What is a Data Model?
The heart of any GIS is the system-level data model, which is a set of constructs for
representing objects and processes in the digital environment of the computer (Figure 2).
People interact with operational GIS in order to perform tasks like making maps,
querying databases and performing site suitability analyses. Because the types of analyses
that can be undertaken are strongly influenced by the way the real world is modeled,
decisions about the type of model to be adopted are vital to the success of a GIS project.
Geographic reality is infinitely complex, but computers are finite. Therefore, difficult
choices have to be made about what and how things are modeled. Because different types
of people use GIS for different purposes, and the type of phenomena people study have
different characteristics, there is no single type of data model that is best for all
circumstances.

Figure 2: The role of a data model in GIS.

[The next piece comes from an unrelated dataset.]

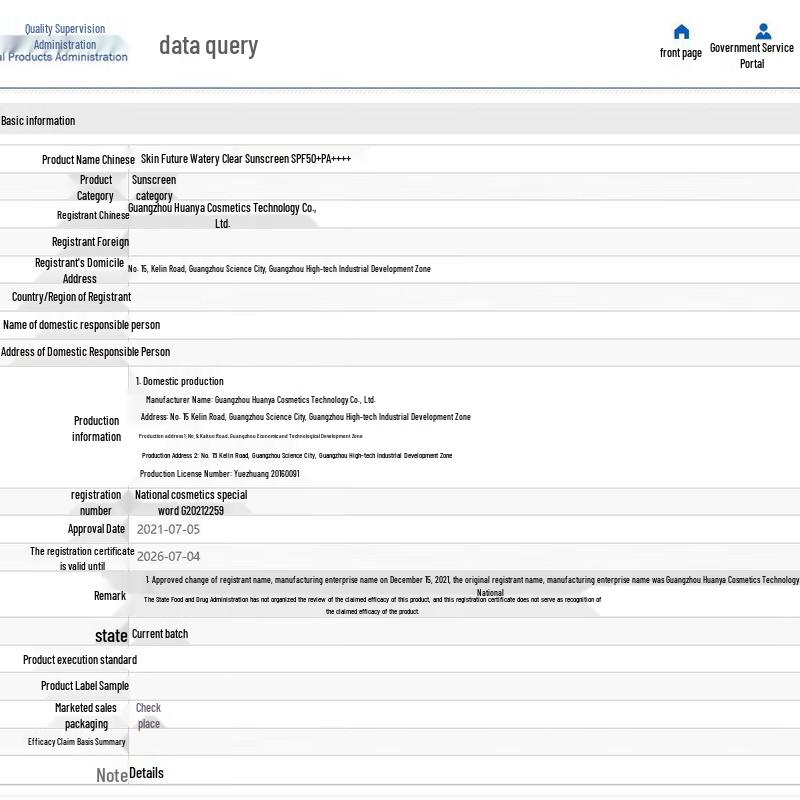This screenshot has width=800, height=800.
Task: Click the registration number G20212259 value
Action: 190,502
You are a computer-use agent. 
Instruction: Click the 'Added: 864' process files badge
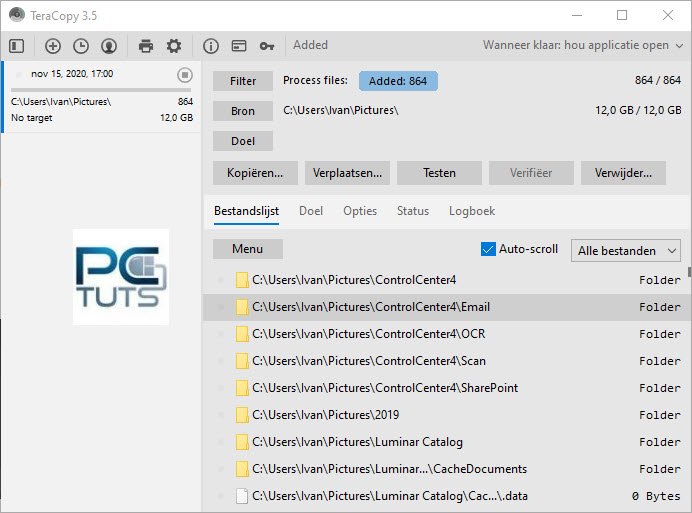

Levels of Data Model Abstraction
When representing the real world in a computer, it is helpful to think in terms of the four
different levels of abstraction (levels of generalization or simplification) that are shown in
Figure 3. First, reality is made up of real world phenomena (buildings, streets, wells,
lakes, people, etc.), and includes all aspects that may or may not be perceived by
individuals, or deemed relevant to a particular application. Second, the conceptual model
is a human-oriented, often partially structured, model of selected objects and processes
that are thought relevant to a particular problem domain. Third, the logical model is an
implementation-oriented representation of reality that is often expressed in the form of
diagrams and lists. Fourth, the physical model is a slightly misleading term for the digital
abstraction that portrays the actual application in a computer system, and often comprises
tables stored as files or databases. Use of the term physical here is actually misleading
because the models are not actually physical, but only exist digitally in computers.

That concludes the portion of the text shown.